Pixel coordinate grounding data

====================

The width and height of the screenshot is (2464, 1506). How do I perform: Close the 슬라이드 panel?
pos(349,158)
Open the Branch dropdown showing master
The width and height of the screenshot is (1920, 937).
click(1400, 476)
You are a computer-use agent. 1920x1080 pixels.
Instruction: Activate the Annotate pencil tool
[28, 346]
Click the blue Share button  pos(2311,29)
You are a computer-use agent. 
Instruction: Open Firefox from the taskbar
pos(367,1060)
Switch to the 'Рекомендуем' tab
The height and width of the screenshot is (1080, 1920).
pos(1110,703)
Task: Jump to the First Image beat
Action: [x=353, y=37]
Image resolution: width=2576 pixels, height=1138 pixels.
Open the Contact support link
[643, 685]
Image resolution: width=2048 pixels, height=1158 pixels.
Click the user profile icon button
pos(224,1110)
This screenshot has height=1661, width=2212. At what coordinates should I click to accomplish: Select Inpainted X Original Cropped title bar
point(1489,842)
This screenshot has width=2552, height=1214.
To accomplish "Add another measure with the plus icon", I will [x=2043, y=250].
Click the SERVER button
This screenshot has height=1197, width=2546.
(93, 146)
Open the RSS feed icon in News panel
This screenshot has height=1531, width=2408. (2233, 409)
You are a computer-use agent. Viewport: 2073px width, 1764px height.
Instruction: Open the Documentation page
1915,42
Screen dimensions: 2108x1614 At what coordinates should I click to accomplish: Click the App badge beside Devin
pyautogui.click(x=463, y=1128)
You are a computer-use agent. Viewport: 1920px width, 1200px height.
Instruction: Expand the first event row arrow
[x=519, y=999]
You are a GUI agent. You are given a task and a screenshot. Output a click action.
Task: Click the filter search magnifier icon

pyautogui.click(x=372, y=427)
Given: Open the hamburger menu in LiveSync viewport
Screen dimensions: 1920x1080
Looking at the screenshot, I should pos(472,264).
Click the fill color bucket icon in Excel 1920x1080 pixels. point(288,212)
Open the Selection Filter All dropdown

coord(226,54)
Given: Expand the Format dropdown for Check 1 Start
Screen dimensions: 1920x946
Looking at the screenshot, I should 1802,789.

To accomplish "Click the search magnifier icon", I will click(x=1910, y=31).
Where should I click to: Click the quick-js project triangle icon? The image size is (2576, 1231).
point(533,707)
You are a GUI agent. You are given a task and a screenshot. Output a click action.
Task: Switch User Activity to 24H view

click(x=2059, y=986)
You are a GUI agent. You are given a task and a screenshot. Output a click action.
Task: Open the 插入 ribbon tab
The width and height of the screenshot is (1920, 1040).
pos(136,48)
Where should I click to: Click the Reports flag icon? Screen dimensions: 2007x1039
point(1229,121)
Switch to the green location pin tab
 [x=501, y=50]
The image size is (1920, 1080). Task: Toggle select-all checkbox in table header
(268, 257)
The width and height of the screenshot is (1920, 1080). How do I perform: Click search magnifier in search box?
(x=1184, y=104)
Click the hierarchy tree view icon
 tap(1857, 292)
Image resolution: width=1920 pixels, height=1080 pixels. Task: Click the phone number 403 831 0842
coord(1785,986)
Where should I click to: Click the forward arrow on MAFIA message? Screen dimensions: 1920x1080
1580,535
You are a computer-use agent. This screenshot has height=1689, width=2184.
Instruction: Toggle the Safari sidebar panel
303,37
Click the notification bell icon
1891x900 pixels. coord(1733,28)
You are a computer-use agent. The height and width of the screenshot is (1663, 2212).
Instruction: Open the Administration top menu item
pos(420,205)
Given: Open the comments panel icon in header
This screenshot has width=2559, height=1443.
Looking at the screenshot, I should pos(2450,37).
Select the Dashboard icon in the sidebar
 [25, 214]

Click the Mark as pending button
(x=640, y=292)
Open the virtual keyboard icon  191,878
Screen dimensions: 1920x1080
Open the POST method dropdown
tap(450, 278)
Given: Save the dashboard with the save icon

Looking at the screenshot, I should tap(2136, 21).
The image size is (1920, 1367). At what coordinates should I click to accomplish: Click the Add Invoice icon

====================

Work item ▸ Each entry must be output exactly as it was written.

Task output ▸
The width and height of the screenshot is (2464, 1506). How do I perform: Close the 슬라이드 panel?
pos(349,158)
Open the Branch dropdown showing master
The width and height of the screenshot is (1920, 937).
click(1400, 476)
You are a computer-use agent. 1920x1080 pixels.
Instruction: Activate the Annotate pencil tool
[28, 346]
Click the blue Share button  pos(2311,29)
You are a computer-use agent. 
Instruction: Open Firefox from the taskbar
pos(367,1060)
Switch to the 'Рекомендуем' tab
The height and width of the screenshot is (1080, 1920).
pos(1110,703)
Task: Jump to the First Image beat
Action: [x=353, y=37]
Image resolution: width=2576 pixels, height=1138 pixels.
Open the Contact support link
[643, 685]
Image resolution: width=2048 pixels, height=1158 pixels.
Click the user profile icon button
pos(224,1110)
This screenshot has height=1661, width=2212. At what coordinates should I click to accomplish: Select Inpainted X Original Cropped title bar
point(1489,842)
This screenshot has width=2552, height=1214.
To accomplish "Add another measure with the plus icon", I will [x=2043, y=250].
Click the SERVER button
This screenshot has height=1197, width=2546.
(93, 146)
Open the RSS feed icon in News panel
This screenshot has height=1531, width=2408. (2233, 409)
You are a computer-use agent. Viewport: 2073px width, 1764px height.
Instruction: Open the Documentation page
1915,42
Screen dimensions: 2108x1614 At what coordinates should I click to accomplish: Click the App badge beside Devin
pyautogui.click(x=463, y=1128)
You are a computer-use agent. Viewport: 1920px width, 1200px height.
Instruction: Expand the first event row arrow
[x=519, y=999]
You are a GUI agent. You are given a task and a screenshot. Output a click action.
Task: Click the filter search magnifier icon

pyautogui.click(x=372, y=427)
Given: Open the hamburger menu in LiveSync viewport
Screen dimensions: 1920x1080
Looking at the screenshot, I should pos(472,264).
Click the fill color bucket icon in Excel 1920x1080 pixels. point(288,212)
Open the Selection Filter All dropdown

coord(226,54)
Given: Expand the Format dropdown for Check 1 Start
Screen dimensions: 1920x946
Looking at the screenshot, I should 1802,789.

To accomplish "Click the search magnifier icon", I will click(x=1910, y=31).
Where should I click to: Click the quick-js project triangle icon? The image size is (2576, 1231).
point(533,707)
You are a GUI agent. You are given a task and a screenshot. Output a click action.
Task: Switch User Activity to 24H view

click(x=2059, y=986)
You are a GUI agent. You are given a task and a screenshot. Output a click action.
Task: Open the 插入 ribbon tab
The width and height of the screenshot is (1920, 1040).
pos(136,48)
Where should I click to: Click the Reports flag icon? Screen dimensions: 2007x1039
point(1229,121)
Switch to the green location pin tab
 [x=501, y=50]
The image size is (1920, 1080). Task: Toggle select-all checkbox in table header
(268, 257)
The width and height of the screenshot is (1920, 1080). How do I perform: Click search magnifier in search box?
(x=1184, y=104)
Click the hierarchy tree view icon
 tap(1857, 292)
Image resolution: width=1920 pixels, height=1080 pixels. Task: Click the phone number 403 831 0842
coord(1785,986)
Where should I click to: Click the forward arrow on MAFIA message? Screen dimensions: 1920x1080
1580,535
You are a computer-use agent. This screenshot has height=1689, width=2184.
Instruction: Toggle the Safari sidebar panel
303,37
Click the notification bell icon
1891x900 pixels. coord(1733,28)
You are a computer-use agent. The height and width of the screenshot is (1663, 2212).
Instruction: Open the Administration top menu item
pos(420,205)
Given: Open the comments panel icon in header
This screenshot has width=2559, height=1443.
Looking at the screenshot, I should pos(2450,37).
Select the Dashboard icon in the sidebar
 [25, 214]

Click the Mark as pending button
(x=640, y=292)
Open the virtual keyboard icon  191,878
Screen dimensions: 1920x1080
Open the POST method dropdown
tap(450, 278)
Given: Save the dashboard with the save icon

Looking at the screenshot, I should tap(2136, 21).
The image size is (1920, 1367). At what coordinates should I click to accomplish: Click the Add Invoice icon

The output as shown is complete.